Problem -
Report each line of the records that contains the string "Viewport", copying the whole line.

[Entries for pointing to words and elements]
+ + +
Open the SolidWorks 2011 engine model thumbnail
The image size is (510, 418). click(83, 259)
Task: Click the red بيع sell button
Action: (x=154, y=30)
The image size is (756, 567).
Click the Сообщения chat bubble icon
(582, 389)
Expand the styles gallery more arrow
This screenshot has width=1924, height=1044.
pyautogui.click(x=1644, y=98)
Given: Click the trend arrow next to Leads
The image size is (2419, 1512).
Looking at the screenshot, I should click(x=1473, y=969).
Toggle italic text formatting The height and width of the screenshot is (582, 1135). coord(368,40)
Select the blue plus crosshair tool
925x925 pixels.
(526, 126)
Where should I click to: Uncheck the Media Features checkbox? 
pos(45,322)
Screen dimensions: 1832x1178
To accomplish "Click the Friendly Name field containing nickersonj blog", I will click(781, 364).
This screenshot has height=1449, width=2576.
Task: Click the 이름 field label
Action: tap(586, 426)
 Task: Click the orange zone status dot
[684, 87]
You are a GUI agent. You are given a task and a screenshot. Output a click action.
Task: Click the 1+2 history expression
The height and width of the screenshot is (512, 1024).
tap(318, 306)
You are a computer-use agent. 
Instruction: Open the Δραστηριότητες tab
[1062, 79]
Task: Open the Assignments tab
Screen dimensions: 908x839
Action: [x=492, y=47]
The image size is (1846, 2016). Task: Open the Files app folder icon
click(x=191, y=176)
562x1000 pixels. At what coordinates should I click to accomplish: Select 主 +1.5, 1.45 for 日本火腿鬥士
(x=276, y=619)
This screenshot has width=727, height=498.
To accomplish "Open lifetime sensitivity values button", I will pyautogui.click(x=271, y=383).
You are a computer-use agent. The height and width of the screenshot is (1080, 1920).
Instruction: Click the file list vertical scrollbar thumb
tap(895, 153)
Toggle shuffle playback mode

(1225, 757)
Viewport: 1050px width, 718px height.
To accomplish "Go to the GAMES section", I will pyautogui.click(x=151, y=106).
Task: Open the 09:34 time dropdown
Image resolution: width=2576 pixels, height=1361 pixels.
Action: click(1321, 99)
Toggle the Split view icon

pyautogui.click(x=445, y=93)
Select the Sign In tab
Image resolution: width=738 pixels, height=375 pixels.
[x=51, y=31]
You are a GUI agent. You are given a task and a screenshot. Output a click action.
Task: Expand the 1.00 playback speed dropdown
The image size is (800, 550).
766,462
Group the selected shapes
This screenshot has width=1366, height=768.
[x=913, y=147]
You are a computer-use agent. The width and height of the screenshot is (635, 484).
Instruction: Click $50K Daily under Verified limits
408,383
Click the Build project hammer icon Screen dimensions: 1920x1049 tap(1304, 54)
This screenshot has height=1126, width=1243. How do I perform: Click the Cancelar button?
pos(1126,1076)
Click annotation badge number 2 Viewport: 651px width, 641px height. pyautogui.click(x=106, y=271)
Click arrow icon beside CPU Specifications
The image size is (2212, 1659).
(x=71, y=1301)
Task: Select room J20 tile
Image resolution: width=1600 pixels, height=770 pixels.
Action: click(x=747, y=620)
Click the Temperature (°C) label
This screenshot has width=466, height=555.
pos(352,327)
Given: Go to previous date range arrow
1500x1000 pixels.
+ + +
Final result -
Viewport: 1050px width, 718px height.
Click annotation badge number 2 Viewport: 651px width, 641px height. pyautogui.click(x=106, y=271)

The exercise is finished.